**CONSIGNES**
1. Dans l'article sur le comité de lecture, réécrivez sous forme de liste courte le paragraphe qui commence par « Je « bosse » pour une maison d'édition », sans perdre ses faits principaux.
2. D'après l'article sur le comité de lecture, combien de temps peut-on attendre une réponse après l'envoi d'un manuscrit ?
3. Poursuivez l'article sur le comité de lecture à la suite de sa dernière phrase.

**EXTRAIT DE PAGE**
****

[MANUSCRIT] Comité de lecture - Les erreurs qui me sautent aux yeux

Oui, je fais partie d’un comité de lecture. Ça a l’air badass comme ça, mais c’est plutôt commun et pas aussi passionnant qu’on pourrait se l’imaginer. Cependant, ne nous leurrons pas : j’adore ça. Petite mise au point avant de poursuivre cet article.

Je « bosse » pour une maison d’édition très prometteuse - et je n'en dirais pas plus. Sachez que je ne touche rien pour mes retours. Beaucoup de personnes, comme moi, font ça bénévolement pour aider les "petites" maisons d’édition. Parce qu’encore une fois, soyons sincères : le budget est déjà très serré pour ces structures, impossible de pouvoir le dépenser en engageant des lecteurs. Avoir un comité de lecture est pourtant primordial. Quand vous envoyez votre manuscrit et que vous attendez jusqu’à six mois pour avoir une réponse, la raison est là : il y a trop d’envois et pas assez de lecteurs. (Ou que l'éditeur s'en fout, à voir.)

Concrètement, comment ça se passe ? 

J’ai accès à une petite liste de manuscrits qui sont disponibles à la lecture, avec un petit résumé de l’histoire pour nous accrocher. Je choisis alors celui qui m’attire le plus - en l’occurrence, dès que j’ai affaire à de la SFFF.
Je sais pertinemment, par exemple, que je n’aime pas du tout la romance et je ne postule jamais pour ce genre de manuscrit. Comment voulez-vous donner un avis neutre si vous savez pertinemment que vous n’allez pas aimer, non pas à cause du talent de l’auteur, mais tout simplement parce que ce n’est pas votre tasse de thé ? Impossible pour moi.

Pour finir, j’ai une fiche de lecture à remplir. Une partie avec des critères précis (« que pensez-vous du style, du vocabulaire ? de l’originalité ? »), puis une partie où je fais un commentaire personnel plus poussé. Pour finir, je dois dire si, pour moi, le livre doit être publié ou pas. Et tout tient dans ces deux petits mots : POUR MOI.

****

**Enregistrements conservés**
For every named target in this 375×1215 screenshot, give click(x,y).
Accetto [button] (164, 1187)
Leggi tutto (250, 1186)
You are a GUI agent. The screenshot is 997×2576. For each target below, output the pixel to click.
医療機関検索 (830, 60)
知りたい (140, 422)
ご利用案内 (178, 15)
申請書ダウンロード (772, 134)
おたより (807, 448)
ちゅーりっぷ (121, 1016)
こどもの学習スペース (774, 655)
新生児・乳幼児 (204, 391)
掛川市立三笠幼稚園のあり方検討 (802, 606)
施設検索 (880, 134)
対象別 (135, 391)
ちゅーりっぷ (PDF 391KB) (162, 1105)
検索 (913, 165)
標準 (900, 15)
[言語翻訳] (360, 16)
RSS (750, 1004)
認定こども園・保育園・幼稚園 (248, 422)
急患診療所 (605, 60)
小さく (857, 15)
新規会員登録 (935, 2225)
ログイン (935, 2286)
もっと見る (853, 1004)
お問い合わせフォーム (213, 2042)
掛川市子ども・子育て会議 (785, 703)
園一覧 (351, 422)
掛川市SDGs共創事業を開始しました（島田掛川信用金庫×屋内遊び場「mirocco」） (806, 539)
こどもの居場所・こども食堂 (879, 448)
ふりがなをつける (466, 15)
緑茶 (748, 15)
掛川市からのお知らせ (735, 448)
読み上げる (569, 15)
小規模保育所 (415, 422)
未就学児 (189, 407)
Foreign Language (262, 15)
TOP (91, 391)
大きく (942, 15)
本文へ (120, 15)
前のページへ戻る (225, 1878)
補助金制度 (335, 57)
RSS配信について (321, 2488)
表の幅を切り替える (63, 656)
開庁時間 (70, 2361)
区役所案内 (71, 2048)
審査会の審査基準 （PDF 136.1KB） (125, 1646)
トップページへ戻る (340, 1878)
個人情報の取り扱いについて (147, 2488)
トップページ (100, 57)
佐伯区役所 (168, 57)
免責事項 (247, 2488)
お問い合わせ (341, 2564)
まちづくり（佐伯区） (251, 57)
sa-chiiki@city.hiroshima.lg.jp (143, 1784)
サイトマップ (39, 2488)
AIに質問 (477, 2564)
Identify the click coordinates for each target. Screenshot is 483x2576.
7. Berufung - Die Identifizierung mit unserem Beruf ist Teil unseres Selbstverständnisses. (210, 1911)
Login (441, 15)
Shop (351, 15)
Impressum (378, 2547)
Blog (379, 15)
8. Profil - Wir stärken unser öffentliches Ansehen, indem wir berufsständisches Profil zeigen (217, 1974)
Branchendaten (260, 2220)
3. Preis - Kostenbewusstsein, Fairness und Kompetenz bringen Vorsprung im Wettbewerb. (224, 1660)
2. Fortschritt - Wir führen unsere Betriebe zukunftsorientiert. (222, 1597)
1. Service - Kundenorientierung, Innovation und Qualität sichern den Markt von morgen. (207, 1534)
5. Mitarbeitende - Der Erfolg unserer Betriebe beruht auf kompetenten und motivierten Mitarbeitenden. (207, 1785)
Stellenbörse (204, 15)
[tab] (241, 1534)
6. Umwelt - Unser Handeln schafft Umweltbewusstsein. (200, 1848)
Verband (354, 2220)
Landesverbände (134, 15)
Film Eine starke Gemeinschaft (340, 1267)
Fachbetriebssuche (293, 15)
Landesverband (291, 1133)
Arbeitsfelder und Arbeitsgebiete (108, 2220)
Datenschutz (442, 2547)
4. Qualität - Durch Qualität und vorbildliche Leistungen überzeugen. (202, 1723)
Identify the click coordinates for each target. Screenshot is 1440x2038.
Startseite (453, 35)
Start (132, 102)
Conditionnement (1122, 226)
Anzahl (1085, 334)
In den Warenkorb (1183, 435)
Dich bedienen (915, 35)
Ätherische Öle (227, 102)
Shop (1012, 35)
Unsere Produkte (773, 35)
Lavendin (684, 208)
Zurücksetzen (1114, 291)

****

**RÉPONSES**
1.
- Je travaille pour une maison d'édition très prometteuse, sans la nommer.
- Je ne suis pas payé pour mes retours. Comme beaucoup d'autres, je le fais bénévolement pour aider les petites maisons d'édition.
- Ces structures ont un budget trop serré pour engager des lecteurs, alors qu'un comité de lecture leur est primordial.
- Si la réponse à un manuscrit peut prendre jusqu'à six mois, c'est qu'il y a trop d'envois pour trop peu de lecteurs, ou que l'éditeur s'en fiche.

2. Jusqu'à six mois.

3.
Ce que j’aime, dans mon comité de lecture, c’est que nous sommes plusieurs lecteurs pour un même livre. Si les commentaires se recoupent, c’est que quelque chose ne va pas. Si je suis la seule à détester, si je me suis levée du mauvais pied en commençant ma lecture, voilà qui donne plus de chance au manuscrit. Et c'est bien naturel.
Honnêtement, je ne sais pas si toutes les maisons procèdent de la même façon, puisque c’est ma seule expérience dans le domaine (et il y a bien assez de manuscrits pour un seul comité). C’est pourtant la chose la plus intelligente à faire.
MAIYE. Cet article a pour but de vous partager MON avis. Ne prenez donc pas ce qui va suivre pour une généralité. Mais on ne va pas se mentir, nous sommes nombreux à penser la même chose. C’est tipar ?

(Par ordre d'agacement.) (Je fais les choses bien.)
▪ Un univers sans vie. 

Lorsqu'on ressent de la tristesse, de la compassion, de la joie ou de l'amour lors d'une lecture, c'est une grande joie pour l'auteur.trice. Ressentir des émotions pour les personnages, ça peut sembler être la base, mais c'est finalement difficile à créer.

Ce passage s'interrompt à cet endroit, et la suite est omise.